Trombosi venosa profonda

Cos’è la trombosi venosa profonda?

Rappresenta la più temibile complicanza legata alle patologie venose, potendo portare in alcuni casi anche alla morte.

La trombosi venosa profonda (TVP) è una formazione di coaguli in una vena profonda. Può interessare qualsiasi vena, ma è più frequente negli arti inferiori. Quando il coagulo si forma all’interno di una vena, il sangue smette di circolare attraverso di essa. A causa di ciò, i sintomi di dolore improvviso e gonfiore compaiono sull’arto colpito.

Ma perché si verifica una trombosi venosa profonda?

Per capire perché si verifica, è importante conoscere i meccanismi che non permettono che ciò accada. Il sangue dovrebbe sempre circolare mantenendo un flusso con velocità adeguata. Le vene dovrebbero avere intatte le loro pareti interne e non devono essere presenti alterazioni congenite dei fattori responsabili alla coagulazione del sangue.

Quindi, possiamo dire che le trombosi venose si verificano a causa di fallimento o alterazione in uno di questi tre fattori:

  • Il sangue inizia a circolare più lentamente, (seduto troppo a lungo in aereo, riposo a letto dopo l’intervento chirurgico, immobilizzazione di fratture, vene dilatate – vene varicose)
  • Perdita di integrità della parete interna delle vene: chemioterapia; lesione delle vene in incidenti gravi
  • Alterazione dei fattori della coagulazione: disturbi della coagulazione – trombofilia.

I principali fattori associati con l’insorgenza di trombosi sono l’uso di contraccettivi e la terapia ormonale sostitutiva per la menopausa, il fumo, presenza di vene varicose, tumori maligni, obesità o una storia di trombosi venosa.

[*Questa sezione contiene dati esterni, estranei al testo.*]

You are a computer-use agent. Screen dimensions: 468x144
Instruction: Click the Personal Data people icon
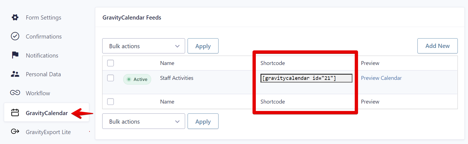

Perché la trombosi venosa è grave?

Un trombo formato nella gamba può dislocarsi(embolia), cadere nella circolazione e fermarsi nel polmone (embolia polmonare). Nel polmone, si verifica l’intasamento delle arterie, portando ad una mancanza di ossigenazione. In questi casi, il paziente può lamentare mancanza di respiro, tosse secca e dolore. Sfortunatamente, in alcuni casi, il paziente può evolvere fino alla morte.

Per questo motivo la trombosi venosa profonda deve essere diagnosticata il prima possibile e il suo trattamento deve essere immediato.

In una fase successiva (cronica), il paziente può presentare sintomi dovuti a sequele lasciate nelle vene dalla trombosi. Questi sintomi fanno parte della cosiddetta sindrome post-trombotica.

Sintomi della Sindrome post-trombotica:

  • Pigmentazione della pelle scura (dermatite ocra)
  • Secchezza della pelle
  • Varici di grosso calibro nell’arto colpito da trombosi
  • Gonfiore quotidiano cronico
  • Ulcere nell’arto colpite da trombosi

La presenza di Vene Varicose aumenta del 500% l’incidenza di Trombosi Venosa e del 200% di Embolia Polmonare.

Ancora una volta, per evitare che questi sintomi si manifestino, il trattamento della trombosi venosa profonda dovrebbe essere eseguito correttamente e al più presto possibile.